Voice communication is changing. The fractional cost of data transmission is, paradoxically, transforming the mobile phone into a data-only device. This is because traditional voice capability is being replaced by voice over Internet protocol (VOIP).

VOIP companies have multiplied. A well-known VOIP company is Skype, with 170 million subscribers worldwide and 30 million mobile users. Skype was recently acquired by Microsoft for US$8.5 billion.

Social media - and the desire to instantly share information - is driving mobile interaction. Twitter has 125 million mobile users generating 40% of all tweets. Facebook has 250 million mobile accounts and the recent uproar over Blackberry's hiccup, which didn't affect voice or SMS services, is evidence of users' reliance on data services.

Video, however, is the fastest-growing area of the Internet. YouTube is uploading 48 hours of video per minute. American mobile watch-time is now 4 hours 20 minutes per month. It is estimated that, by 2015, two-thirds of the 6.3 exabytes crossing mobile networks will be video ('Mobile wave in a sea of digital change', Colin Knudsen, MD Coady Diemar Partners).

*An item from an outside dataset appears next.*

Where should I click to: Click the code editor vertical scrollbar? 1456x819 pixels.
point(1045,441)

Tech development pushing mobile growth

As technology develops mobile capability, consumers benefit from the convenience and demand more bandwidth.

Current technology development sees the simultaneous introduction of the speedy 4G networks by network operators, while programming is shifting to the mobile-friendly HTML5 language. These two developments will put mobile-user experience in line with traditional Internet delivery, albeit on a smaller screen.

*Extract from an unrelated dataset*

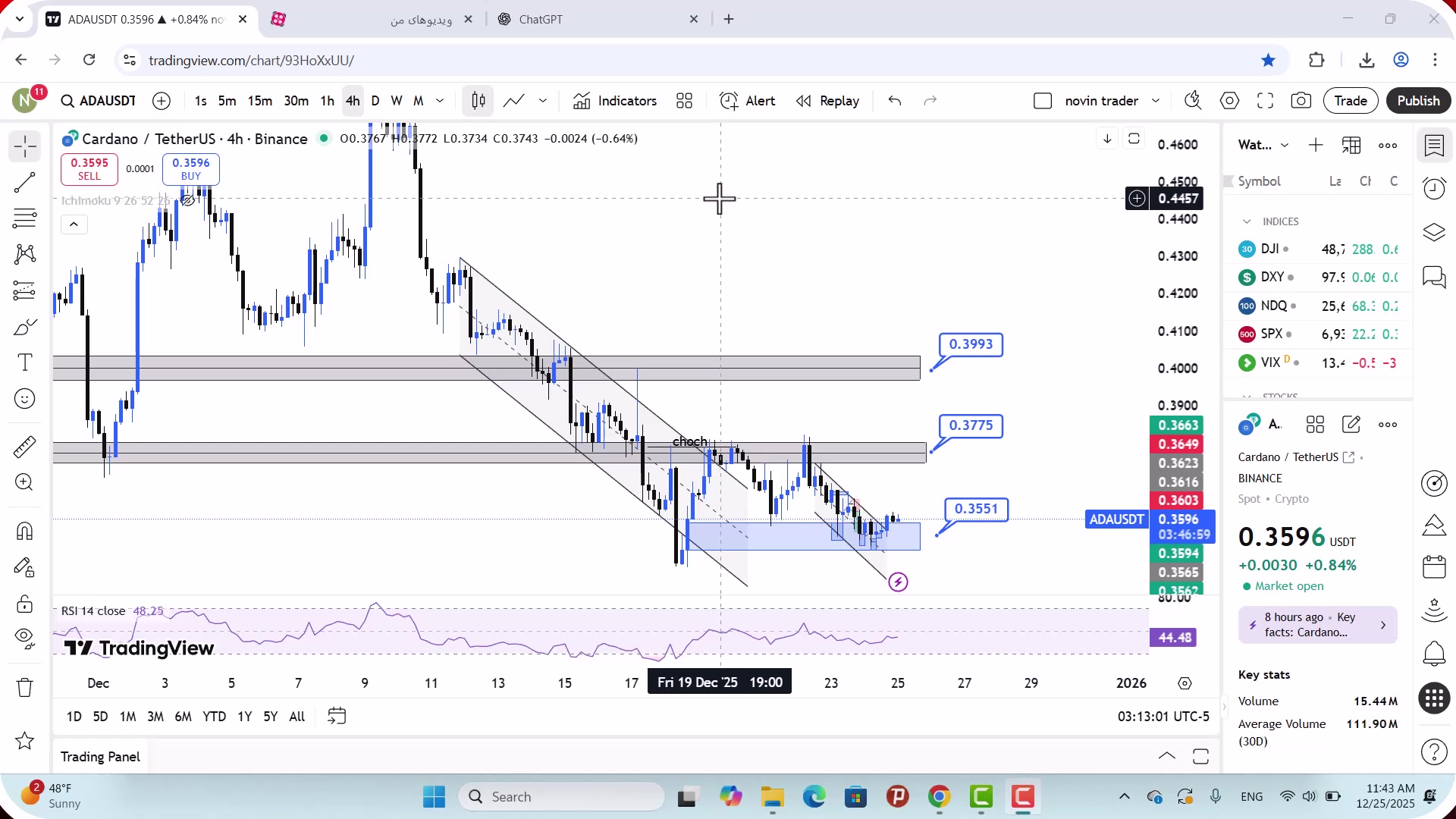
Task: Collapse indicator legend with the arrow button
Action: pos(74,224)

Also, the designers of mobile operating systems are continually improving the operating platform to maximise the commercial aspects of mobile connectivity.

Apple, iOS, and Google Android are the dominant mobile operating systems, along with RIM, Windows 7 Mobile and others, which are all developed specifically for mobile devices. Apple and iOS are estimated to account for 55% of the smartphone market. They both dominate in the tablet market, which is predicted to grow by 250% this year.

Commercial drivers of mobile

Emerging commercial opportunities in the industry are vast. An example is the ability of mobile devices to be geographically located. Service providers now have the ability to communicate information and advertising based on the location of the device (location-based services). It's a threefold win when the consumer receives information relevant to his location, the advertiser gains a customer and the service provider earns a fee.

International banks are developing a mobile-based transactional capability called Swipe to Pay, which is set to replace credit cards. This functionality is based on near field communication (NFC) technology. It allows an enabled mobile phone to be swiped past a merchant's reader to pay for goods.

The technology uses the mobile device's unique radio frequency identification (RFID) to identify the owner to the banking institution, while the merchant simultaneously communicates the transaction details.

Apart from the convenience for consumers and merchants, this technology will also reduce credit card fraud because customers' banking details are not available to the merchant.

Further developments in mobile technology

Quick response codes (QR codes) and Microsoft Tags are the product-code squares currently gaining traction in the retail market. Once scanned, these 2D barcodes can perform various functions. Typically they will open the phone's browser and display a webpage. You can expect to find the required 2D barcode readers as part of the original equipment on smartphones in 2012.

Cloud computing is the upload and/or download option for storing information on remote computers via the Internet. It means handheld devices will no longer need to have a large memory capacity. The resulting release of processing power will allow for the development of new functionality, which will drive mobile personal-computing into a new era.

Prepare yourself for the future

Soon you'll be able to do the following:
Communicate with customers via VOIP and video and voice over Internet protocol, on mobile phones.
Advertise based on location, via video, on mobile

Start using QR codes now, before the rush. Challenge your view on proprietary mobile apps and consider the advantages of mobile web-based HTML 5 apps. Now is the time to get comfortable with the idea that cloud computing will change everything.